Given data below:

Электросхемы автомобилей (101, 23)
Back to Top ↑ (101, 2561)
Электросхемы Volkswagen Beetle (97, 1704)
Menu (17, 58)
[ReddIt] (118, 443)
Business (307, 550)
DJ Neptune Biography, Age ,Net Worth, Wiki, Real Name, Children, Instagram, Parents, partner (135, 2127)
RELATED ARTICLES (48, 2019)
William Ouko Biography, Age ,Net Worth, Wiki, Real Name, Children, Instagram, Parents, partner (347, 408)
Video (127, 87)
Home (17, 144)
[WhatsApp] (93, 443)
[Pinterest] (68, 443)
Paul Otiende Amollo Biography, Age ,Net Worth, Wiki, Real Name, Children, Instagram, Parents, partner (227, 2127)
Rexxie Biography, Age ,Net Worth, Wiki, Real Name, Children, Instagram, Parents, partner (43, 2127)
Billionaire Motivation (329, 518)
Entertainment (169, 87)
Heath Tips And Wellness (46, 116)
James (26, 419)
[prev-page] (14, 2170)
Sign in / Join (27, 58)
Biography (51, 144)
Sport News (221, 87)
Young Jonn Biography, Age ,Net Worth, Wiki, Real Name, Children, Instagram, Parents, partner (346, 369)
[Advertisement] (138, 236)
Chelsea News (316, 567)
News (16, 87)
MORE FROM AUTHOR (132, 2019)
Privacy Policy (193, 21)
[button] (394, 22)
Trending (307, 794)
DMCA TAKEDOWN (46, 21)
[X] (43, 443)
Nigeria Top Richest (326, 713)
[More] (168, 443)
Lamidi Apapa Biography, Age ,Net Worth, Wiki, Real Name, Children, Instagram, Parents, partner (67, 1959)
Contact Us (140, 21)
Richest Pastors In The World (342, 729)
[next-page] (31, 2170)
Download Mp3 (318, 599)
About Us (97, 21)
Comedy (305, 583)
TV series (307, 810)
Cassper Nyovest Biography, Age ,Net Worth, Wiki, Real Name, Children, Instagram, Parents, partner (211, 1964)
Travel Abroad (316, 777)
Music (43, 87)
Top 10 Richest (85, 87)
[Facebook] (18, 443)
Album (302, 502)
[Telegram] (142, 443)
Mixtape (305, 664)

End of Given data.

* [What the exercise asks]: Retype every record without alteration.

* [Written response]:
Электросхемы автомобилей (101, 23)
Back to Top ↑ (101, 2561)
Электросхемы Volkswagen Beetle (97, 1704)
Menu (17, 58)
[ReddIt] (118, 443)
Business (307, 550)
DJ Neptune Biography, Age ,Net Worth, Wiki, Real Name, Children, Instagram, Parents, partner (135, 2127)
RELATED ARTICLES (48, 2019)
William Ouko Biography, Age ,Net Worth, Wiki, Real Name, Children, Instagram, Parents, partner (347, 408)
Video (127, 87)
Home (17, 144)
[WhatsApp] (93, 443)
[Pinterest] (68, 443)
Paul Otiende Amollo Biography, Age ,Net Worth, Wiki, Real Name, Children, Instagram, Parents, partner (227, 2127)
Rexxie Biography, Age ,Net Worth, Wiki, Real Name, Children, Instagram, Parents, partner (43, 2127)
Billionaire Motivation (329, 518)
Entertainment (169, 87)
Heath Tips And Wellness (46, 116)
James (26, 419)
[prev-page] (14, 2170)
Sign in / Join (27, 58)
Biography (51, 144)
Sport News (221, 87)
Young Jonn Biography, Age ,Net Worth, Wiki, Real Name, Children, Instagram, Parents, partner (346, 369)
[Advertisement] (138, 236)
Chelsea News (316, 567)
News (16, 87)
MORE FROM AUTHOR (132, 2019)
Privacy Policy (193, 21)
[button] (394, 22)
Trending (307, 794)
DMCA TAKEDOWN (46, 21)
[X] (43, 443)
Nigeria Top Richest (326, 713)
[More] (168, 443)
Lamidi Apapa Biography, Age ,Net Worth, Wiki, Real Name, Children, Instagram, Parents, partner (67, 1959)
Contact Us (140, 21)
Richest Pastors In The World (342, 729)
[next-page] (31, 2170)
Download Mp3 (318, 599)
About Us (97, 21)
Comedy (305, 583)
TV series (307, 810)
Cassper Nyovest Biography, Age ,Net Worth, Wiki, Real Name, Children, Instagram, Parents, partner (211, 1964)
Travel Abroad (316, 777)
Music (43, 87)
Top 10 Richest (85, 87)
[Facebook] (18, 443)
Album (302, 502)
[Telegram] (142, 443)
Mixtape (305, 664)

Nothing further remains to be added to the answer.